Why Nokia Chose Stephen Elop

Nokia (s nok) today named Stephen Elop as the new President and CEO of the Finnish phone-maker, effective Sept. 21. Elop is leaving a senior role at Microsoft (s msft) to replace Olli-Pekka Kallasvuo, a 30-year member of Nokia who stepped into his leadership role in 2006. The announcement confirms the speculation a few months ago that Nokia was seeking a new leader from outside of Finland for the first time in the company’s history. Kallasvuo leaves Nokia, and its board of directors, with a severance approximately equal to € 4.6 million ($5.84 million).

I’ve previously argued that Nokia is a hardware maker that wants to be a software and services company. Naming Elop to the top spot continues Nokia’s desire to excel in software and services. Why? Elop recently led the Microsoft Business Division, which is responsible for products like Microsoft Office and Sharepoint. He was the COO of Juniper Networks prior to that, and was president and CEO of Macromedia when Adobe (s adbe) purchased his company. In other words: Elop is a software and services man, which is exactly what Nokia needs to have a chance at realizing its vision of providing hardware, software and services.

I’m still not sold that Nokia’s vision is the right one, however. It’s taking far too long for all the pieces to be put into place. Meanwhile, the high-end smartphone market — which often yields the highest profit margins — is racing along as Nokia’s strategy slowly takes shape. By the time a MeeGo device arrives later this year, for example, Nokia’s freshman effort will be competing against products that have been maturing over the past three to four years. In the world of smartphone, which is growing far faster than the feature phone space, that’s an eternity.

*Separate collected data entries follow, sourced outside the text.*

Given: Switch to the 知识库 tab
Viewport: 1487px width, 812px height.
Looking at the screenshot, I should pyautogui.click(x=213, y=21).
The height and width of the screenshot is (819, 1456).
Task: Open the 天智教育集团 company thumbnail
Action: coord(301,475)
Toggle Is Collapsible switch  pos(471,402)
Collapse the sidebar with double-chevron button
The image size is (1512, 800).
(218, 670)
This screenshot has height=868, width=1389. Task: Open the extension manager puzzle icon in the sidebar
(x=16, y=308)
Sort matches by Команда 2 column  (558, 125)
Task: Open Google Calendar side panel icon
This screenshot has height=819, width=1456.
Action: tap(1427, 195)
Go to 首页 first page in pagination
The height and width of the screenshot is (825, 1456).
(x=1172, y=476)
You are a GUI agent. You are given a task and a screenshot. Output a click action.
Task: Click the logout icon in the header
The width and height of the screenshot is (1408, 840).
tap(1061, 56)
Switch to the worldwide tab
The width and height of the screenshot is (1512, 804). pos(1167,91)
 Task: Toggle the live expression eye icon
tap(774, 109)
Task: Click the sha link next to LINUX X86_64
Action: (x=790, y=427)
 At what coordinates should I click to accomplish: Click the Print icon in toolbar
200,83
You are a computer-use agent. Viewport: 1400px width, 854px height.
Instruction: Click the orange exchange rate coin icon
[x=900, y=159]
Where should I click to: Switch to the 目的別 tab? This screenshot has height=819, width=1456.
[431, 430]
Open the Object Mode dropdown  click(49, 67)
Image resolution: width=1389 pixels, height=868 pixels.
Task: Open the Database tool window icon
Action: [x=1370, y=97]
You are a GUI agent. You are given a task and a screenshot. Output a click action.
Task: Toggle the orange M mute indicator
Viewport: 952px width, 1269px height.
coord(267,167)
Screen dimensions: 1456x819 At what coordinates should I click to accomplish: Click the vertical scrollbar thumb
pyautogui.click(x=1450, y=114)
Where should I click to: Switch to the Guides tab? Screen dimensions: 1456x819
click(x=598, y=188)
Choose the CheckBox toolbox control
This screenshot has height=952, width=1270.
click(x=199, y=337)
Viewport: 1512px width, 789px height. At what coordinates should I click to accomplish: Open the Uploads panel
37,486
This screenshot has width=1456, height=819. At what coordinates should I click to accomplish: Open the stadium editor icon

My take is that the Nokia board has a similar thought: Under Kallasvuo, it was taking too long for the software and services strategy to unfold. Yes, Nokia has been selling more handsets than anyone else in the world, but the average selling price (ASP) of those units is around $60. The ASP of Apple (s aapl) handsets is roughly 10 times that figure, which is why Apple can afford to sell fewer phones, and of those Apple does sell, it continues to reap rewards through a rich ecosystem and application store.

Nokia’s board understands this challenge. Heck, anyone that has looked at Nokia’s last quarterly financial statements can see it. Although you can’t turn a supertanker quickly, Nokia’s board gave Elop the helm to move the software and service strategies amidst the speedboats of Apple and Google (s goog). There’s still time to turn the ship, but no company in the smartphone space has yet proven it can return to success after falling behind. The lone exception is Motorola (s mot), which embraced Android: something I’ve suggested Nokia do.

Will Elop captain the next company to make a comeback? That’s hard to say, but if Nokia is set on the software and services path, Elop gives the company a good chance, at the very least.